Causal-Aware Generative Adversarial Networks with Reinforcement Learning
Tu Anh Hoang Nguyen, Dang Nguyen, Tri-Nhan Vo, Thuc Duy Le, Sunil Gupta
TL;DR
CA-GAN addresses synthetic tabular data generation with explicit causal preservation by first extracting a causal graph $\mathcal{G}_{real}$ via a PC-based causal discovery and then training a graph-conditioned WGAN-GP with $M$ sub-generators. A reinforcement-learning-based causal loss uses a SHD-based reward to align the causal structure of synthetic data with the real data, optimizing through a policy-gradient that leverages log-likelihoods of mixed-type outputs.
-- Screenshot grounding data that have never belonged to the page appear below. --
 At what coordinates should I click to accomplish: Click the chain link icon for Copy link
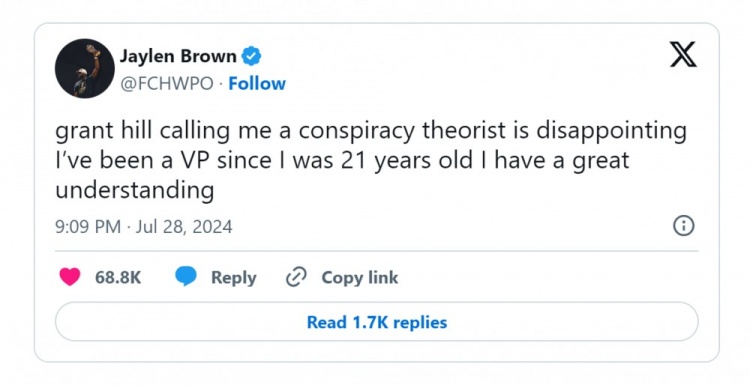pos(296,277)
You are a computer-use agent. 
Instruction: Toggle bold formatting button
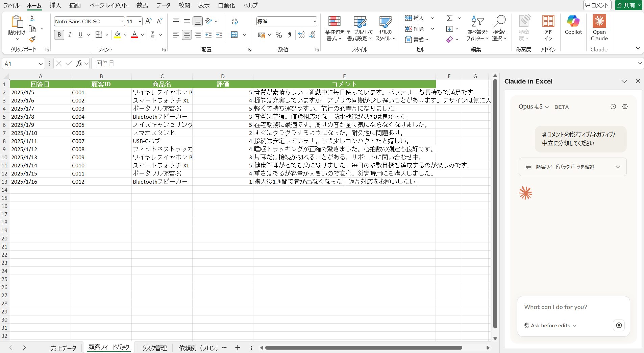(59, 35)
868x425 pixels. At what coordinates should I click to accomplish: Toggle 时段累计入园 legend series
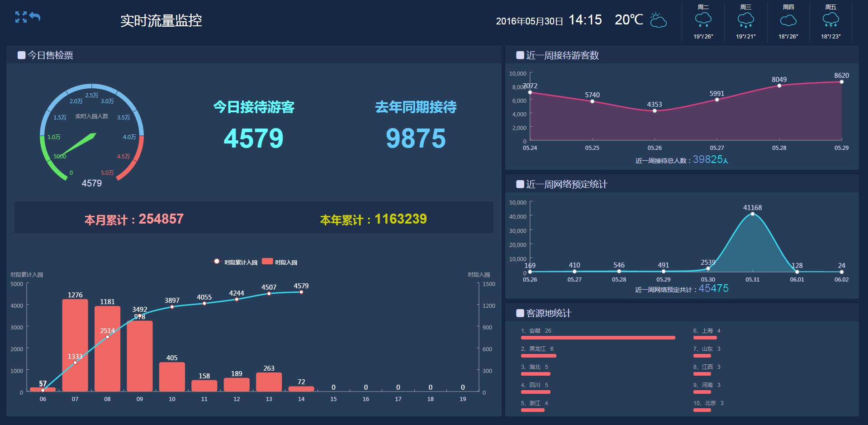(x=234, y=262)
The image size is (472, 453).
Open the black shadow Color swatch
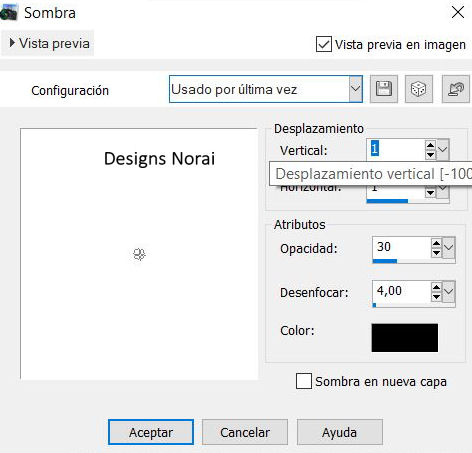(x=405, y=337)
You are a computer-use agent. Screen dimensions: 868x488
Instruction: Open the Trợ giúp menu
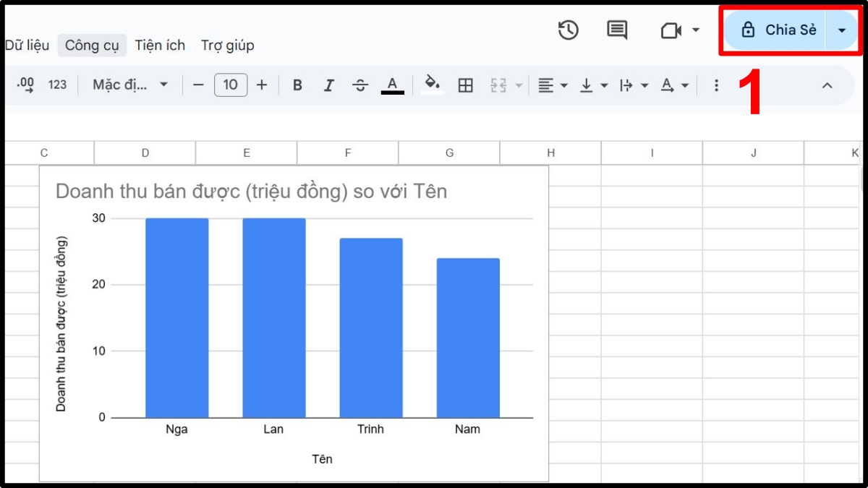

Across 14 datasets, CA-GAN achieves superior causal preservation, downstream utility, and privacy protection compared to six baselines, with competitive computation times. The approach enables practical, privacy-preserving synthetic data generation that maintains reliable causal inferences for enterprise analytics and secure research.
Abstract
The utility of tabular data for tasks ranging from model training to large-scale data analysis is often constrained by privacy concerns or regulatory hurdles. While existing data generation methods, particularly those based on Generative Adversarial Networks (GANs), have shown promise, they frequently struggle with capturing complex causal relationship, maintaining data utility, and providing provable privacy guarantees suitable for enterprise deployment. We introduce CA-GAN, a novel generative framework specifically engineered to address these challenges for real-world tabular datasets. CA-GAN utilizes a two-step approach: causal graph extraction to learn a robust, comprehensive causal relationship in the data's manifold, followed by a custom Conditional WGAN-GP (Wasserstein GAN with Gradient Penalty) that operates exclusively as per the structure of nodes in the causal graph. More importantly, the generator is trained with a new Reinforcement Learning-based objective that aligns the causal graphs constructed from real and fake data, ensuring the causal awareness in both training and sampling phases. We demonstrate CA-GAN superiority over six SOTA methods across 14 tabular datasets. Our evaluations, focused on core data engineering metrics: causal preservation, utility preservation, and privacy preservation. Our method offers a practical, high-performance solution for data engineers seeking to create high-quality, privacy-compliant synthetic datasets to benchmark database systems, accelerate software development, and facilitate secure data-driven research.